*Set problem A*
List the authors named in the text on symmetry types of hyperelliptic Riemann surfaces.
*Set problem B*
From the text on symmetry types of hyperelliptic Riemann surfaces, reproduce word for word the part that opens with the words containing "Bujalance, Emilio ;" and closes with "(2001) , 128 p.".
*Set problem C*
Proceed with the text on symmetry types of hyperelliptic Riemann surfaces, picking up right after its final sentence.

*Source passage*
--- begin ---

Symmetry types of hyperelliptic Riemann surfaces

Symmetry types of hyperelliptic Riemann surfaces
[Types de symétrie des surfaces de Riemann hyperelliptiques]

Bujalance, Emilio ; Cirre, Francisco-Javier ; Gamboa, J.-M. ; Gromadzki, Grzegorz

Mémoires de la Société Mathématique de France, no. 86 (2001) , 128 p.

Résumé
Abstract

Une surface de Riemann compacte $X$ est dite symétrique si elle admet une involution antiholomorphe $τ : X \to X$ . On appelle structure réelle une telle involution. Deux structures réelles sont isomorphes si elles sont conjuguées par le groupe complet ${Aut}^{\pm} X$ des automorphismes holomorphes et anti-holomorphes de $X$ . Dans ce mémoire, nous classifions à isomorphisme près les structures réelles de toutes les surfaces de Riemann hyperelliptiques de genre $g \geq 2$ . Nous calculons aussi les invariants topologiques de chaque classe d’isomorphisme. Nous donnons la liste des groupes qui agissent comme le groupe des automorphismes holomorphes et anti-holomorphes d’une telle surface. De plus, nous décrivons la courbe algébrique complexe associée à une telle surface en terme d’équations polynomiales. Nous donnons enfin une formule explicite pour une structure réelle dans chaque classe d’isomorphisme.

--- end ---

*Given entries*
--- begin ---

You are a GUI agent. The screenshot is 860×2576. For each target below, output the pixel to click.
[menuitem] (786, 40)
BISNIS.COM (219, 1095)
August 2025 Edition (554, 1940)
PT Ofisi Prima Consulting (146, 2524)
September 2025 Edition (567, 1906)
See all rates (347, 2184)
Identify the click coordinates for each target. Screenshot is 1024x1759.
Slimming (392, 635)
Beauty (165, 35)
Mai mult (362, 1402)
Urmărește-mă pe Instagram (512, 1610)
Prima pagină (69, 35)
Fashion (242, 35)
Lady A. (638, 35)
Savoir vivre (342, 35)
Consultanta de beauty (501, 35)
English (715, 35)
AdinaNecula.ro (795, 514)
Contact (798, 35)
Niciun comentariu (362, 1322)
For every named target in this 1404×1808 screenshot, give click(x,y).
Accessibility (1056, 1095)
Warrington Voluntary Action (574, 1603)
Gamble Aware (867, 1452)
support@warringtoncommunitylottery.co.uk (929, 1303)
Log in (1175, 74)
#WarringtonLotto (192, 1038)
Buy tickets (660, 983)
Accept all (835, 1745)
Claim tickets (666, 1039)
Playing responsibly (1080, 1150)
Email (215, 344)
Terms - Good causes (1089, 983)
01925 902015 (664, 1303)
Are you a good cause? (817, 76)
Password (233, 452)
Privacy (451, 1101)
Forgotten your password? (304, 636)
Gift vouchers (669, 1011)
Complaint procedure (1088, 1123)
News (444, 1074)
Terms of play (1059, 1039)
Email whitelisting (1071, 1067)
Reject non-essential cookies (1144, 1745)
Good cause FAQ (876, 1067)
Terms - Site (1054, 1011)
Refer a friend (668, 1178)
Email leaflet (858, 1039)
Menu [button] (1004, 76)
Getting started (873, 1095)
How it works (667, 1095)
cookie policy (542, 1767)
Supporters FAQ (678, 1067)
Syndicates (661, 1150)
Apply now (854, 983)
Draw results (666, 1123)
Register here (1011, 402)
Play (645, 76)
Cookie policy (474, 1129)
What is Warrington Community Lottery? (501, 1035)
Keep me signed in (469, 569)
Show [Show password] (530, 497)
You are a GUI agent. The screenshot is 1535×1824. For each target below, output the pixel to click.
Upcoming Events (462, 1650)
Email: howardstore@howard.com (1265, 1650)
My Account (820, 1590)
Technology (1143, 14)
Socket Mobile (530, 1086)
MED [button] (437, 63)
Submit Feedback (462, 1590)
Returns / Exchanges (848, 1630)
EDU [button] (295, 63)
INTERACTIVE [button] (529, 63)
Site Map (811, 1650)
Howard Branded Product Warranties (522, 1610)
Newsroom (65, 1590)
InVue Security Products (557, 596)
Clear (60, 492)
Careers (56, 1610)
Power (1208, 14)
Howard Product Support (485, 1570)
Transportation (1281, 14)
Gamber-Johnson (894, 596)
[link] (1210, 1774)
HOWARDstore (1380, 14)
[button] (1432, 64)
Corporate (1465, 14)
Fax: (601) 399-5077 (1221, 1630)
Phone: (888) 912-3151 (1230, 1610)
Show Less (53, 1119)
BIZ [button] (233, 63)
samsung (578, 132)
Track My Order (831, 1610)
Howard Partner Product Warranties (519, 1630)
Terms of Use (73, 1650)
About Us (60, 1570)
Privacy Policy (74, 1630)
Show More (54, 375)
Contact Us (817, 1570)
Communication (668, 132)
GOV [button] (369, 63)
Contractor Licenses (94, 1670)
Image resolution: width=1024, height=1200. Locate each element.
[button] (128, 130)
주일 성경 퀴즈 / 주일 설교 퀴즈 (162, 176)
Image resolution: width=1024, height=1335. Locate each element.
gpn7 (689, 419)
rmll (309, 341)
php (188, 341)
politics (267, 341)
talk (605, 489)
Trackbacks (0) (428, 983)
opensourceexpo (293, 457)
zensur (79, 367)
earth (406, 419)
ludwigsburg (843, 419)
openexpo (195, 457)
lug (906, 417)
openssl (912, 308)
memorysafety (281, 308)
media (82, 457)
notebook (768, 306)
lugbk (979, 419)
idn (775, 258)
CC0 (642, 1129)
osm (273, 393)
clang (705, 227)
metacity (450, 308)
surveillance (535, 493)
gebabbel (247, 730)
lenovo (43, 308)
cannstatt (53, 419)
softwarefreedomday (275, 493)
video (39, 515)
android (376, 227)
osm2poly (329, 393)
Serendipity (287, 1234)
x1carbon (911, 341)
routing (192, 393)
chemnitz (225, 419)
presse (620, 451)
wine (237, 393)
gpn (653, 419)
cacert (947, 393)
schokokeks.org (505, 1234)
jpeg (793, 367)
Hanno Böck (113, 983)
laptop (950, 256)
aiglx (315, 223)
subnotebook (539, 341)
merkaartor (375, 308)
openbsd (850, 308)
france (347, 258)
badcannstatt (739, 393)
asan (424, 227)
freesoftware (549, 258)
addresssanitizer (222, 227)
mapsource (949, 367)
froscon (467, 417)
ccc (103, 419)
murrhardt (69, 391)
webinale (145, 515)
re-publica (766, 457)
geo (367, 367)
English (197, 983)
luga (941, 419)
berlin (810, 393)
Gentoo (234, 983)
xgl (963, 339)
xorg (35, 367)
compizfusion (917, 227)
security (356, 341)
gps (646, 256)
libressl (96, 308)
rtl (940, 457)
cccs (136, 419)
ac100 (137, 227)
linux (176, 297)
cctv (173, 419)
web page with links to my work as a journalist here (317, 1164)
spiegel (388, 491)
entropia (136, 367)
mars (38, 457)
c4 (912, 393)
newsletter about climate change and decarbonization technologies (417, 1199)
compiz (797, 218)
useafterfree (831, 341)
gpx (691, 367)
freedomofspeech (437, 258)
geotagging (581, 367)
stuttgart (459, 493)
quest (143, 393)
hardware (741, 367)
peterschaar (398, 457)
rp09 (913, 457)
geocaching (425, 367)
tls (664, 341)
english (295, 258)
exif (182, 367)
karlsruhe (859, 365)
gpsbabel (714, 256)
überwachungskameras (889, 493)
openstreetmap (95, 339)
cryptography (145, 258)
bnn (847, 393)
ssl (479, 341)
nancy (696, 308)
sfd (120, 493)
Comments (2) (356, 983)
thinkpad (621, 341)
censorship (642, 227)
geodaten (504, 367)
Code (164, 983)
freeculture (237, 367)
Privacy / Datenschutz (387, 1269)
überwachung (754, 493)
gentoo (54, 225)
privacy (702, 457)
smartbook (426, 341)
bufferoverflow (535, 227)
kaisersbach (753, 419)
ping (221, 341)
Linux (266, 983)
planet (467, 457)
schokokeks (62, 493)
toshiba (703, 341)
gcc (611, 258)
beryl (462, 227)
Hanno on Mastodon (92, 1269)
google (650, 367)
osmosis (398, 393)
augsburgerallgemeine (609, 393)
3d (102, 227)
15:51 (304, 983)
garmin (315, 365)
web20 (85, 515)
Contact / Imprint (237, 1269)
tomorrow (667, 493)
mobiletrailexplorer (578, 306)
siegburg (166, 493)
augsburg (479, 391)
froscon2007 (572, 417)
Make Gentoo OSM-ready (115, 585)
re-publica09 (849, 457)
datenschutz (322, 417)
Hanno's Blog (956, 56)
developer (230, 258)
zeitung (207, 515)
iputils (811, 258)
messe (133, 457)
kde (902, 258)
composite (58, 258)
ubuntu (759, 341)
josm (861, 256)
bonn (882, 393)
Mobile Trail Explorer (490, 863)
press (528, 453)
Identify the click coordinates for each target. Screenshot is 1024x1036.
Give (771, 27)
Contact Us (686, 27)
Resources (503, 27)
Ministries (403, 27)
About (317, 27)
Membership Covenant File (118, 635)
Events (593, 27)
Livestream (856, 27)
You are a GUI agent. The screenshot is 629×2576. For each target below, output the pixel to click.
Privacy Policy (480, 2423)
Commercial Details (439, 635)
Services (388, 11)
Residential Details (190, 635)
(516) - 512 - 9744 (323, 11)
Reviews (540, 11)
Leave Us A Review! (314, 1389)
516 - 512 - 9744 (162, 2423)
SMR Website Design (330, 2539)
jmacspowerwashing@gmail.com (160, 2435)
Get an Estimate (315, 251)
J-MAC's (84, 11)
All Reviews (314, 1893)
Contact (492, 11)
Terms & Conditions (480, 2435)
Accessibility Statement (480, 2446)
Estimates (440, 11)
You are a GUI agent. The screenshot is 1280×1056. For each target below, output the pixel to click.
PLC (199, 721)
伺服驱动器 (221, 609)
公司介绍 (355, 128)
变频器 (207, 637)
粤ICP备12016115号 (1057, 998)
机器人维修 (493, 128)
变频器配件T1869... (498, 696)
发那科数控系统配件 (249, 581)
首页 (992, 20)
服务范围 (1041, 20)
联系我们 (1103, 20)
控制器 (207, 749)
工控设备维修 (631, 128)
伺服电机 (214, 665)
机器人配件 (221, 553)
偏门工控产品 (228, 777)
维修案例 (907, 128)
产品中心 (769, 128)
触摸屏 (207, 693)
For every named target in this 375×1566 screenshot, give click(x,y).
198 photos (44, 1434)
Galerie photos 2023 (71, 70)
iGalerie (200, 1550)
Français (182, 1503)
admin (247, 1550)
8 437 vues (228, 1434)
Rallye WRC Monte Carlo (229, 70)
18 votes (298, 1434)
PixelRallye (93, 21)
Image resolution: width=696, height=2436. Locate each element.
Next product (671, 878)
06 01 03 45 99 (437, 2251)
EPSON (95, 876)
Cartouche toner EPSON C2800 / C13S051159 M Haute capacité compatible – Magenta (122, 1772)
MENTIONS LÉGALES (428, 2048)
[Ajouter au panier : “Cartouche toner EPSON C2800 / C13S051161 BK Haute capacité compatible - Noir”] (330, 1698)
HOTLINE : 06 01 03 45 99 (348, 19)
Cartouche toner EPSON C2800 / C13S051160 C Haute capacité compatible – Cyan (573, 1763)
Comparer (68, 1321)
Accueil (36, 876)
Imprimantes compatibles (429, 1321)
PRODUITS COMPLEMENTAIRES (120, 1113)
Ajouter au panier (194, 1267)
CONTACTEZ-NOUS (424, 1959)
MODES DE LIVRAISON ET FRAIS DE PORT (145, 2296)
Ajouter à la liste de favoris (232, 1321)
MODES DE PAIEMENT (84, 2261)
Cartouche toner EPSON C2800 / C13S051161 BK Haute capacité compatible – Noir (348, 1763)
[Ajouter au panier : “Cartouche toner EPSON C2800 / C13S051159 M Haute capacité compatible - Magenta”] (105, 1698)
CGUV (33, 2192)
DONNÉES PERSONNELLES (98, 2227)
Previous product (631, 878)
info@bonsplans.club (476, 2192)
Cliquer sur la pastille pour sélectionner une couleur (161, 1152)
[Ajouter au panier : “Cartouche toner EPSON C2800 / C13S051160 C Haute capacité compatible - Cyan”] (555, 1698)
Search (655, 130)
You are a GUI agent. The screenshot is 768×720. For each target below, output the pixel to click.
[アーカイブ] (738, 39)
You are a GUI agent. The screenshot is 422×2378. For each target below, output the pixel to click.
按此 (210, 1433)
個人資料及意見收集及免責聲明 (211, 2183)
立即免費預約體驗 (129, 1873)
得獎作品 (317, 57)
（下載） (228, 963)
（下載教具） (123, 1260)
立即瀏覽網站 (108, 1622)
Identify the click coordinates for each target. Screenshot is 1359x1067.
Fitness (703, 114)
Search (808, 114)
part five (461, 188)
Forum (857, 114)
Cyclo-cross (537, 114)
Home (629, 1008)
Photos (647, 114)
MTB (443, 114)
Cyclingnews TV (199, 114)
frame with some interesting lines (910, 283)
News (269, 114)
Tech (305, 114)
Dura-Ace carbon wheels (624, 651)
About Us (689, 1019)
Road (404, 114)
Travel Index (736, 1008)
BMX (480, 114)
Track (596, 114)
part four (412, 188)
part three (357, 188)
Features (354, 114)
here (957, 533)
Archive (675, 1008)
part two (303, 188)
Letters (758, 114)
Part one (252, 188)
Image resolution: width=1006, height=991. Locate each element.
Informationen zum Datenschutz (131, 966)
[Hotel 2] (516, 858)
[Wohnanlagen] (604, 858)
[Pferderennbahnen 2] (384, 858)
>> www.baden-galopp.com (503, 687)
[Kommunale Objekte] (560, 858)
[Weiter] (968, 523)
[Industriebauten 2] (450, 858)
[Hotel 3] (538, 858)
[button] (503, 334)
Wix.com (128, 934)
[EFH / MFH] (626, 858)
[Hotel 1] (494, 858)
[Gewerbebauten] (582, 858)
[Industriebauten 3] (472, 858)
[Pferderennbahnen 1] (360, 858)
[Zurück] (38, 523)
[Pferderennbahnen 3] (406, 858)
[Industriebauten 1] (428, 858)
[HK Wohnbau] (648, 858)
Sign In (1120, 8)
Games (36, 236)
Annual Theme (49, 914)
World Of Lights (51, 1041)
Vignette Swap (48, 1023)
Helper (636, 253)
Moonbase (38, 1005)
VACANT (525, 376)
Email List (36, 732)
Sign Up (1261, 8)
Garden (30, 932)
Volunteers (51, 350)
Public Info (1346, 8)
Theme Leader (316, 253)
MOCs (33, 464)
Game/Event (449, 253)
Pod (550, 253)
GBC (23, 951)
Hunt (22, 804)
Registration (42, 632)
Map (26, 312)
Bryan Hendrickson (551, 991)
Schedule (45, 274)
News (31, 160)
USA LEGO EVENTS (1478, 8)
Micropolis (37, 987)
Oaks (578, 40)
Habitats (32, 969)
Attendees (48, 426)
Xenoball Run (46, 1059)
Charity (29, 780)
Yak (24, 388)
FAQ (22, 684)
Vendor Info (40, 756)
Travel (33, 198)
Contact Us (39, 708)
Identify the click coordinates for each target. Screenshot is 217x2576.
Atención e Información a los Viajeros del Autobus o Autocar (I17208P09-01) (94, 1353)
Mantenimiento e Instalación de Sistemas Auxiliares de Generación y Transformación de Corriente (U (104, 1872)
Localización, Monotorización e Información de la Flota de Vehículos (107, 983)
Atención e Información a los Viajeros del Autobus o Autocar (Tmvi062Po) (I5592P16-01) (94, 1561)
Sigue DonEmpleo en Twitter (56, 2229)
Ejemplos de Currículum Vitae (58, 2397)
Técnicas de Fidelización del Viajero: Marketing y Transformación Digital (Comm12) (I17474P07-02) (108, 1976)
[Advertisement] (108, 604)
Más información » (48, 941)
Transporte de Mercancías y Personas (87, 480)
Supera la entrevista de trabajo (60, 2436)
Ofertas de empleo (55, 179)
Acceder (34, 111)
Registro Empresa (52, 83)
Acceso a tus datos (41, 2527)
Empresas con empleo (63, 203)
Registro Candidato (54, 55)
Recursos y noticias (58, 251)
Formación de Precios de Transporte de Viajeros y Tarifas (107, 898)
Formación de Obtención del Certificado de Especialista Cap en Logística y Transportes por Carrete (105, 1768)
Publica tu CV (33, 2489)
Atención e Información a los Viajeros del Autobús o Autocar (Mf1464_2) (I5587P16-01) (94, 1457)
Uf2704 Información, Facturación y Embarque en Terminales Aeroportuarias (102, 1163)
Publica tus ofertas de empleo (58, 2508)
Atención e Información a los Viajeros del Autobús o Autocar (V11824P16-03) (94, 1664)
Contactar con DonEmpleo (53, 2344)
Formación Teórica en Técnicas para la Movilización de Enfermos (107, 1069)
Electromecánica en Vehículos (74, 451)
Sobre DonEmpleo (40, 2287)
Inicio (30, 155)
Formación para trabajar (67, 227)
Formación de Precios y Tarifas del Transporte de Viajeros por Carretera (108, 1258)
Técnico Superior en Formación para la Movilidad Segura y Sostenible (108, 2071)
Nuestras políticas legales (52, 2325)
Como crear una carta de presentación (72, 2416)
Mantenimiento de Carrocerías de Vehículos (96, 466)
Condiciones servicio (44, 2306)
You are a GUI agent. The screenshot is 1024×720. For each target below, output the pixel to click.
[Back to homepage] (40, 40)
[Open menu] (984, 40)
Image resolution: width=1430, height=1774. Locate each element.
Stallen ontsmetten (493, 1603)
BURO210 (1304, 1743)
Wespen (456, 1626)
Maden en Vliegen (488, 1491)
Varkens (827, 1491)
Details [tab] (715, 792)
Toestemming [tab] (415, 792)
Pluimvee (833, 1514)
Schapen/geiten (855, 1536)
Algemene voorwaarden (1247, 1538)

--- end ---

*Task response A*
Emilio Bujalance
Francisco-Javier Cirre
J.-M. Gamboa
Grzegorz Gromadzki

*Task response B*
Bujalance, Emilio ; Cirre, Francisco-Javier ; Gamboa, J.-M. ; Gromadzki, Grzegorz

Mémoires de la Société Mathématique de France, no. 86 (2001) , 128 p.

*Task response C*
A compact Riemann surface $X$ is symmetric if it admits an antianalytic involution $τ : X \to X$ . Such an involution is called a real structure. Two real structures are isomorphic if they are conjugate in the full group ${Aut}^{\pm} X$ of analytic and antianalytic automorphisms of $X$ . In this memoir we classify up to isomorphism the real structures of all symmetric hyperelliptic Riemann surfaces of genus $g \geq 2$ . The topological invariants of each isomorphism class are also computed. We give the list of groups which act as the full group of analytic and antianalytic automorphisms of such surfaces. Moreover, the complex algebraic curve associated to any such Riemann surface is described in terms of polynomial equations. We also find the explicit formula of a real structure in each isomorphism class.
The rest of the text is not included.